Einfach fokale Anfälle
Einfach fokale Anfälle werden ebenfalls häufig nicht als epileptische Anfälle erkannt. Sie können ein “buntes Bild” darstellen, je nach der Hirnregion, die am Anfallsgeschehen teilnimmt. Da der “Herd” jedoch in der Regel bei dem einzelnen Patienten an einer bestimmten Stelle sitzt, sind diese Anfälle bei der einzelnen Person meist gleichförmig.
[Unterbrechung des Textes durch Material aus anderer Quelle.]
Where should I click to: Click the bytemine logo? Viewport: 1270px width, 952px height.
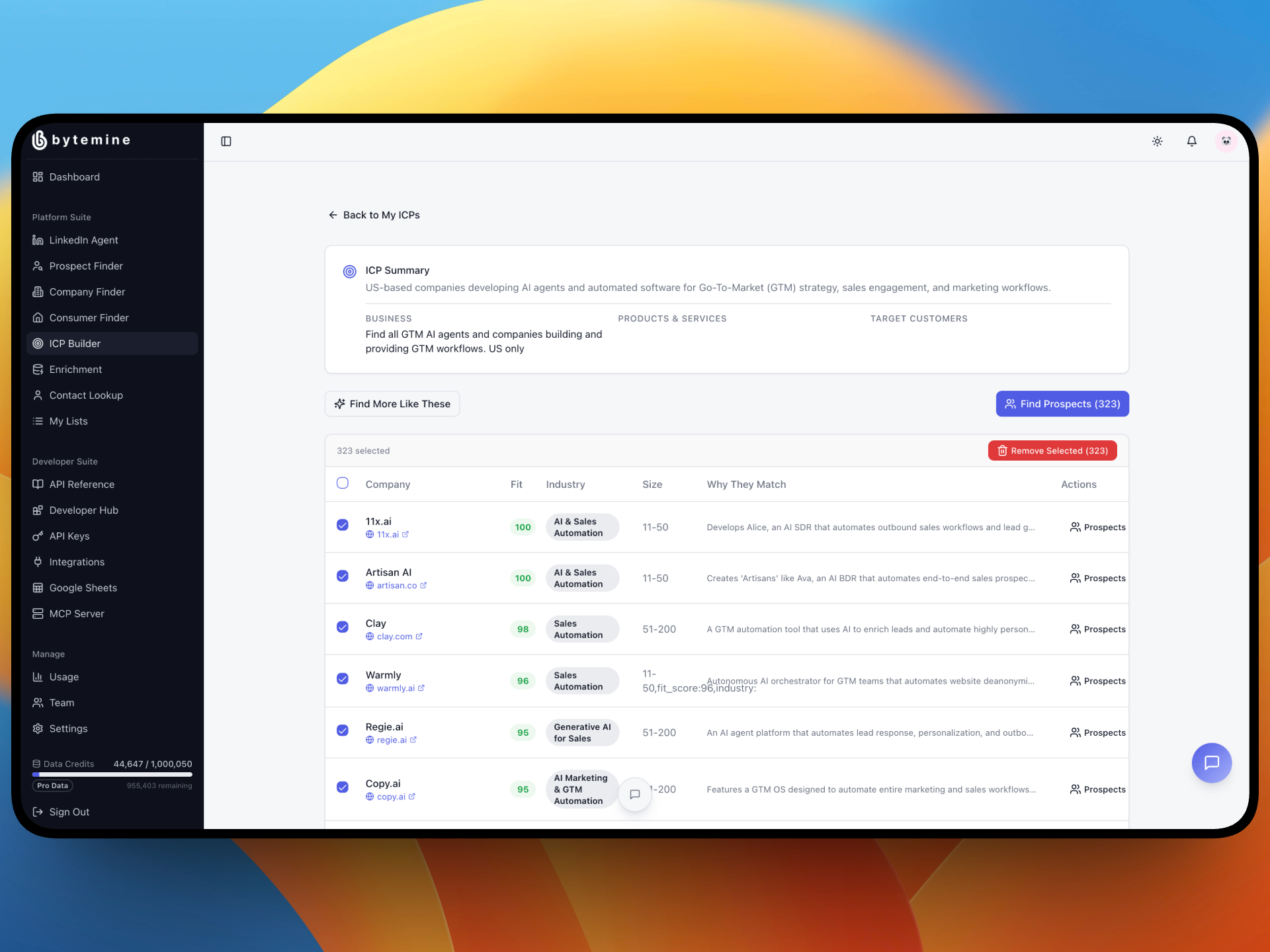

Man unterscheidet die Anfälle nach dem Ursprungsort und der Erscheinungsform:
- Motorisch: Es kommt zu Bewegungen in einer Muskelgruppe
- Sensorisch: Es werden Gefühle wahrgenommen, die keinem äußeren Reiz entsprechen
- Sensibel: Sinneswahrnehmung ohne Entsprechung
- Vegetativ: z.B. Herzrasen, Schwitzen
- Psychisch: z.B. Angstgefühle, Aggression, Trauer
Der Patient ist während des Anfalls bei Bewusstsein, kann somit auf den Anfall reagieren. Gleichzeitig wird von ihm jedoch auch der Kontrollverlust empfunden, so dass fokale Anfälle für den Patienten meist schlimmer sind als generalisierte Anfälle, die sich dem Erleben entziehen. Auch kann es sein, dass der Patient im Anfall nicht reagieren kann, weil z.B. das Sprachzentrum getroffen ist und somit Fragen nicht beantwortet werden können. Von der Umgebung wird das Verhalten des Patienten leicht missdeutet.